* Exercise *
Repeat all of the data below word for word, keeping no images.

* Data shown *
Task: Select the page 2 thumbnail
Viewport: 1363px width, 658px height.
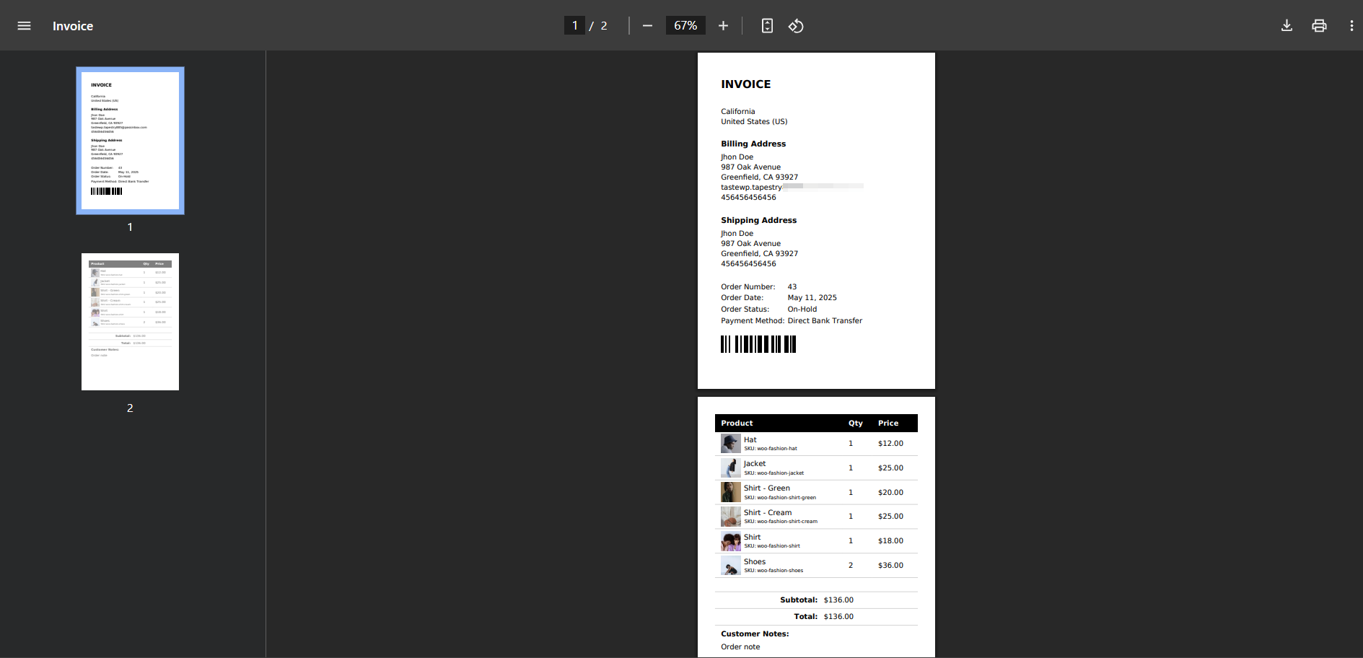Action: [x=130, y=322]
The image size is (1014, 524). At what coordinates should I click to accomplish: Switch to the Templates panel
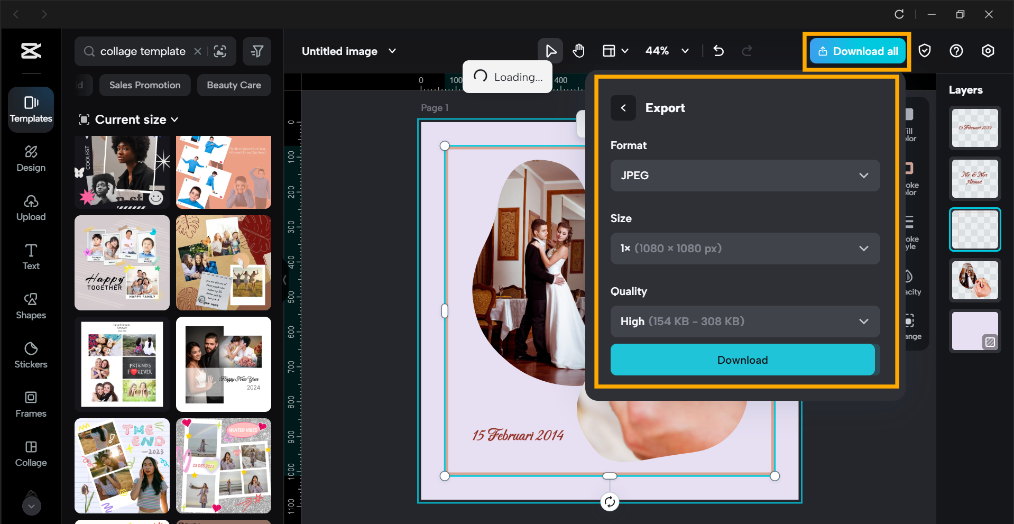(31, 109)
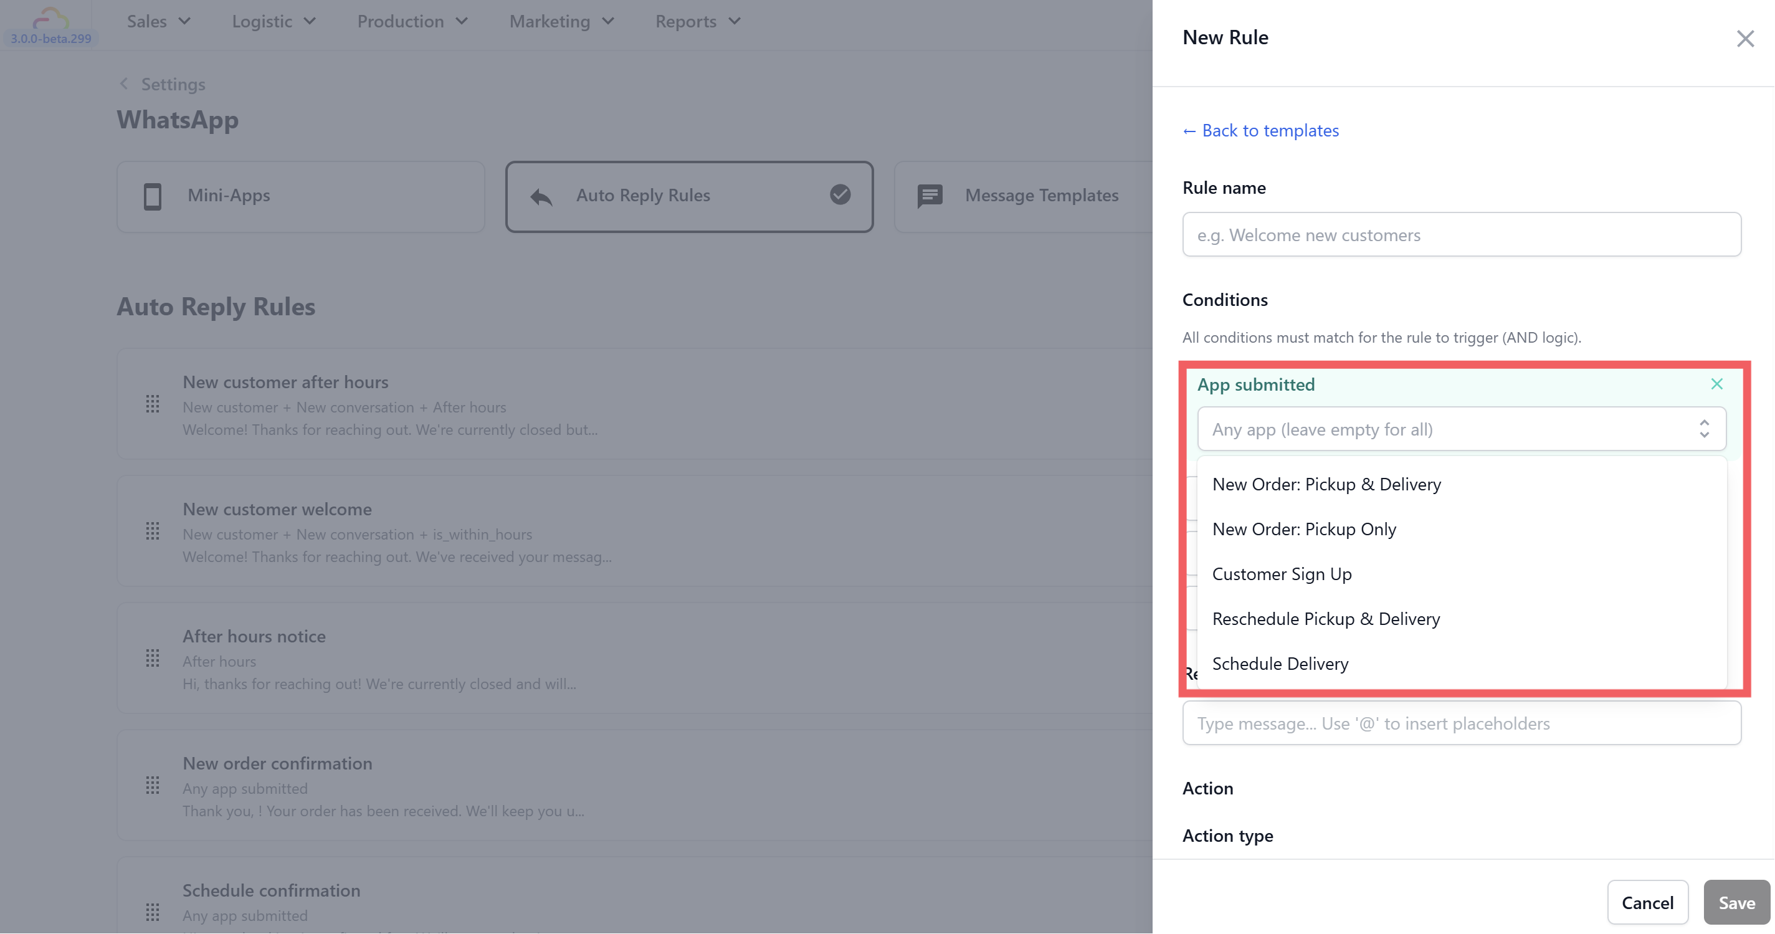Click the Message Templates chat icon
The image size is (1775, 934).
(x=930, y=196)
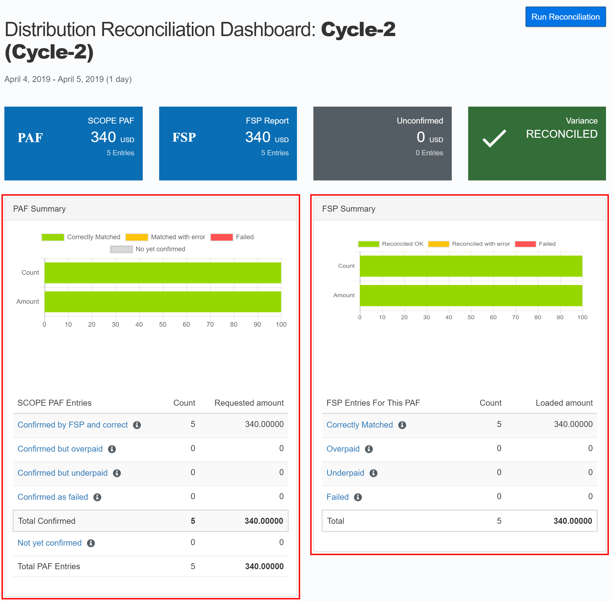
Task: Open info tooltip for Confirmed by FSP and correct
Action: pyautogui.click(x=137, y=425)
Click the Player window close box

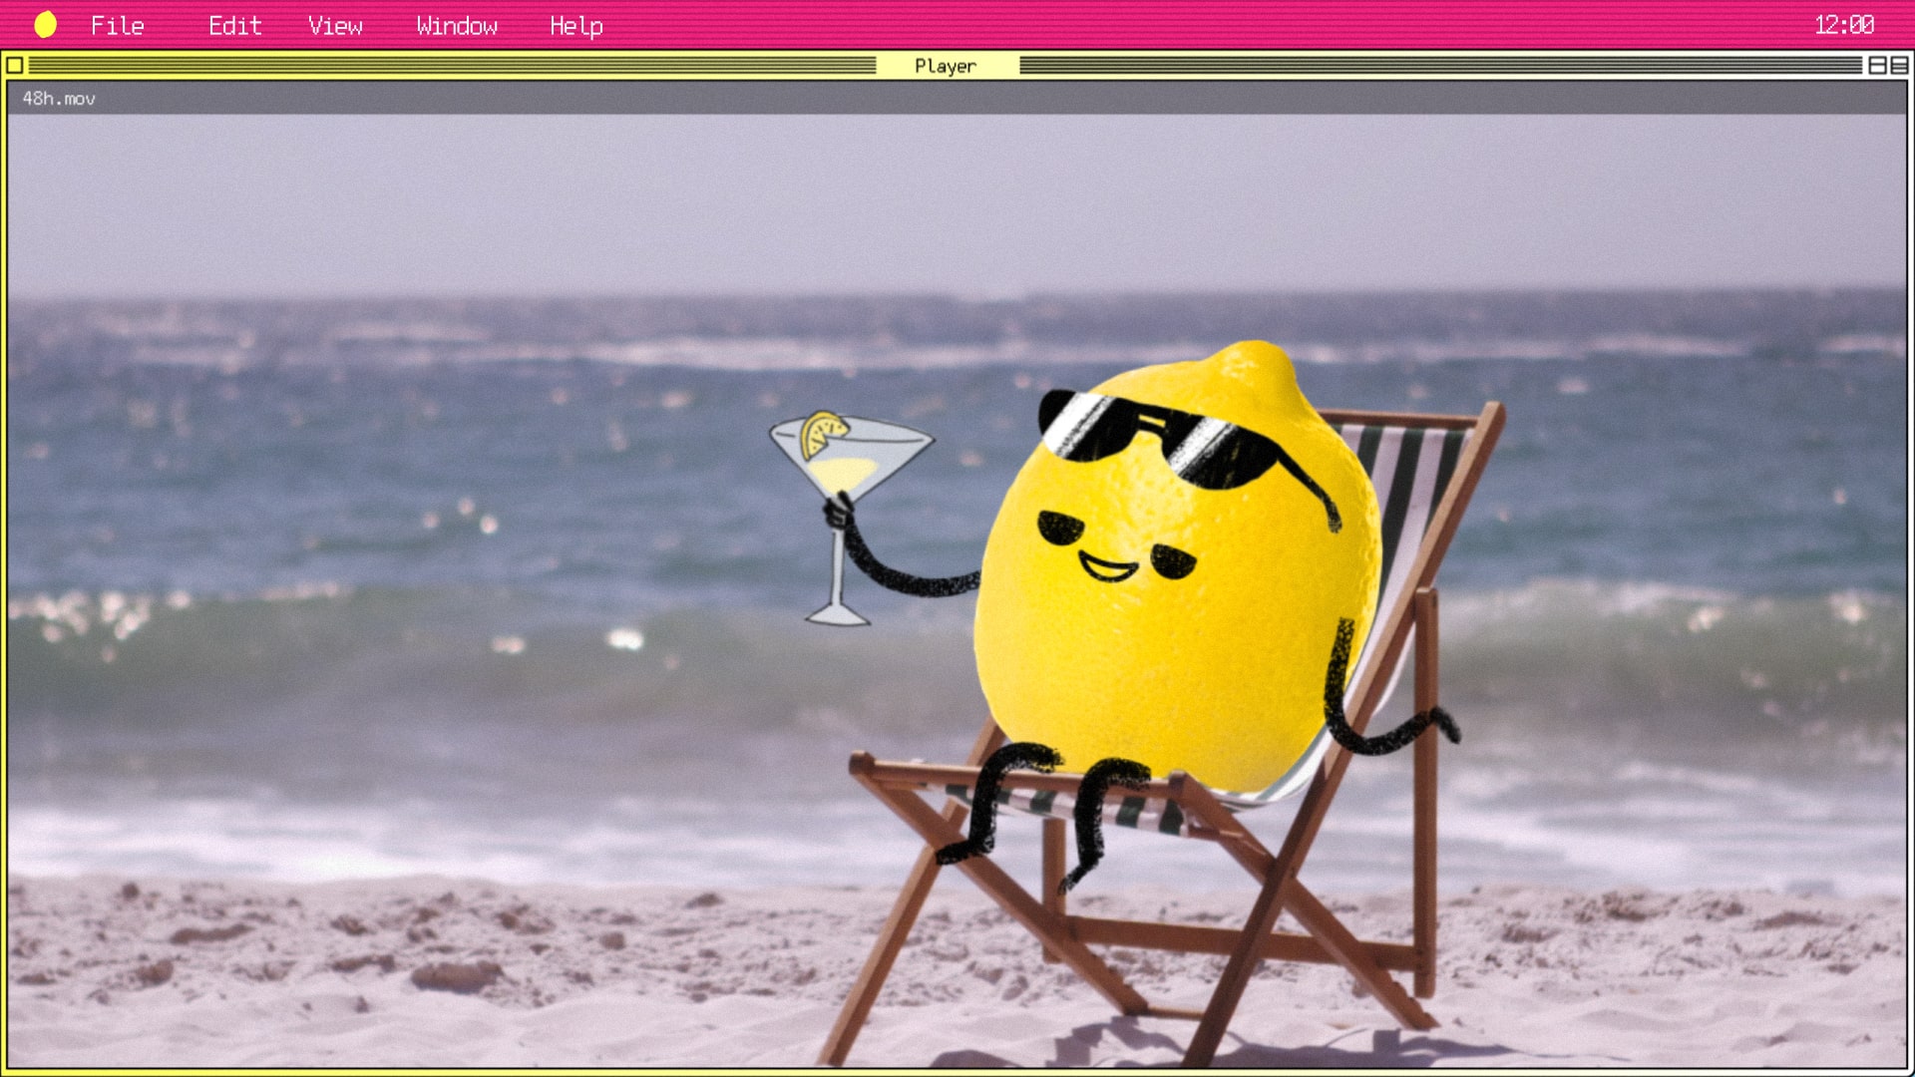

* Answer below *
Task: Select the page 2 thumbnail
Viewport: 1363px width, 658px height.
Action: [x=130, y=322]
The image size is (1014, 524). At what coordinates should I click to accomplish: Switch to the Templates panel
(31, 109)
Click the Message Templates chat icon
The image size is (1775, 934).
(x=930, y=196)
Task: Open info tooltip for Confirmed by FSP and correct
Action: pyautogui.click(x=137, y=425)
Click the Player window close box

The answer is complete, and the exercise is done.